У ворот города их встретила депутация на парадных конях, присоединилась к кортежу; сердце зашлось баюкающим, пьянящим чувством величия, солнца и легкого счастья. Пред ним образовалось на миг пустое пространство; главная улица Кито была довольно широка, хорошо мощена, солнце таинственно, матово и приветно играло на гладких камнях, разноцветные толпы с букетами, с зеленью, флагами над головой и в руках стояли впереди по сторонам торжественного пути, ликующе приветствовали шляпами, сомбреро, мантильями и даже вуалями, кричали, заранее кидали по направлению к въезду алые, розовые, белые и голубые маки, тюльпаны, розы и альпийские луговые цветы; он подъехал — сзади слышался ровный цокот копыт — рука к треуголке — в этой суживающейся части улицы, где ожидала его толпа, миновал какие-то ступеньки (улица повышалась) и оказался в гуще ликующих граждан Кито; его забрасывали цветами, лиц он почти не различал — одна сплошная россыпь сияющих глаз, розово-смуглых и темных щек и открытый в восторженном вопле длинный, волнистый рот; он медленно ехал, конь слегка мотал головой, хрипел, гарцевал, пританцовывал — не любит медленно! — с фигурных, резных балконов свисали флаги республики — желтое, красное, голубое — и просто разноцветные ленты и флаги, стрелял серпантин, сыпалось конфетти, синело небо, сияло солнце, слышались выстрелы: возбужденные жители Кито от полноты восторга палили в небо.

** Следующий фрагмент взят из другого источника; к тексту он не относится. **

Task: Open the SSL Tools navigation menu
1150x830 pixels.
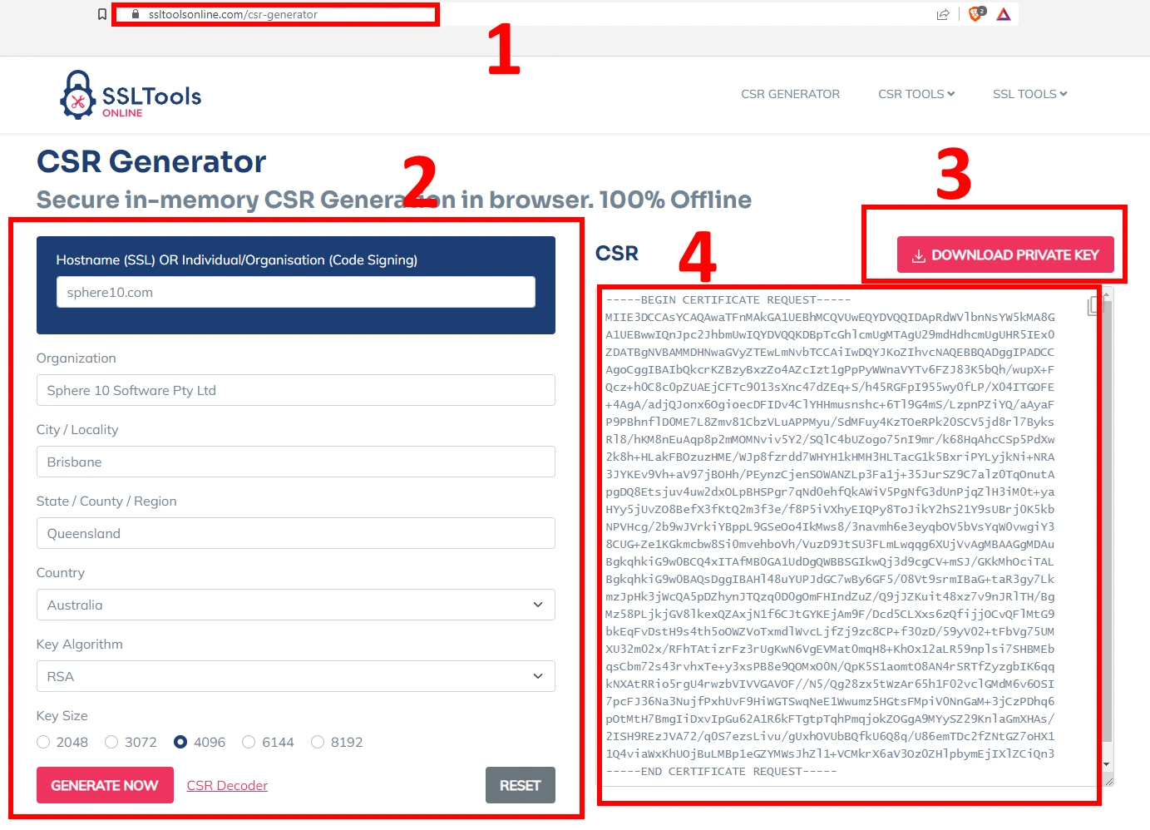Action: coord(1029,94)
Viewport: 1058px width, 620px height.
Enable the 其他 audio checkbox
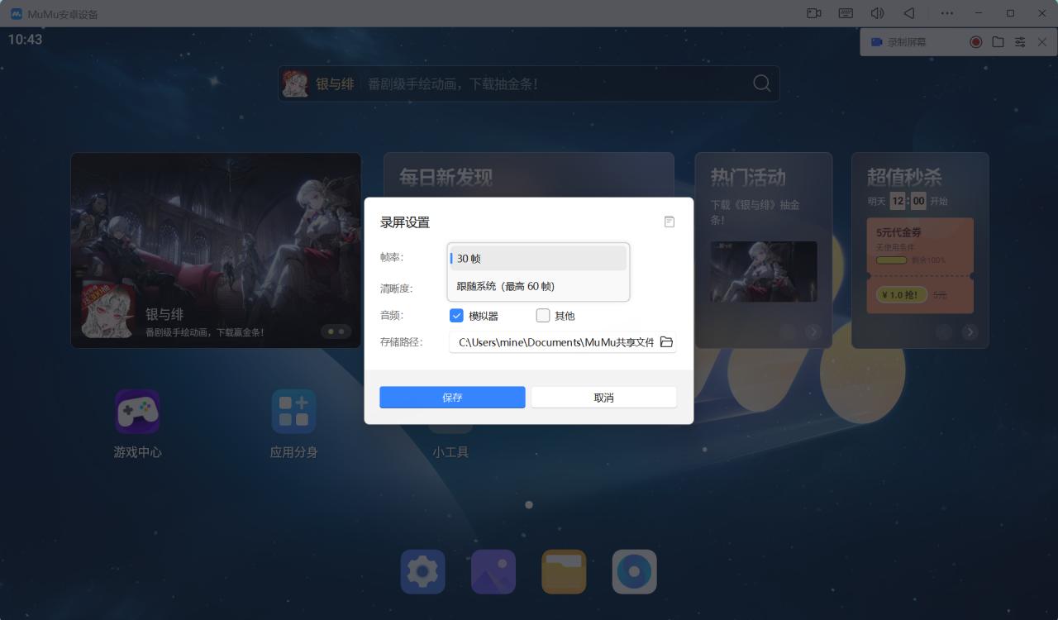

Он ехал, смеясь направо, налево, сжимая руки, прикладывая их к сердцу и, удерживая левой поводья, правую поднося ко лбу; он ехал и ехал, сыпались цветы и венки, мелькало, мелькало, сердце распирали радость, волнение, любовь к людям, к себе и к огромному, любящему его и любимому им подзвездному миру. Он ехал, и он увидел на ярком балконе красавицу в белом, зеленом, красном и голубом. Она смеялась, кричала, поднимала руку и грациозно — чуть вверх, с изгибом — швырнула ему лавровый венок. Он поймал, поклонился, счастливо смеясь своей ловкости и все полукланяясь, помахал ей венком, прижал руку к сердцу, подумал: «Какая… Великолепна!» — проехал дальше. Десятки женщин швыряли ему цветы и венки, но они сливались в одно ликующее, шумящее, яркое и большое пятно, а эта — вспыхнула, выступила из розового, белого, голубого месива четко и резко, и ослепительно, и одна — и тотчас же снова потухла перед глазами, в сознании; тотчас же вновь замелькало, запело, поплыло и заклубилось все. Возникла легкая, блесткая, серебристая мысль, что он еще непременно увидит, увидит, увидит ее — и опять все поплыло и замелькало; он ехал, ехал, сзади слышал Сукре и адъютантов, и стройный цокот коней гвардейцев, и было прекрасно, туманно, лазурно, розово и баюкающе, и весело.

Он проехал по улице и попал на площадь; мелькнули пáрные приземистые шпили — звонницы знаменитого Сан-Франсиско, горы и холмы в отдалении, но некогда было глядеть и думать — надо было произносить речь.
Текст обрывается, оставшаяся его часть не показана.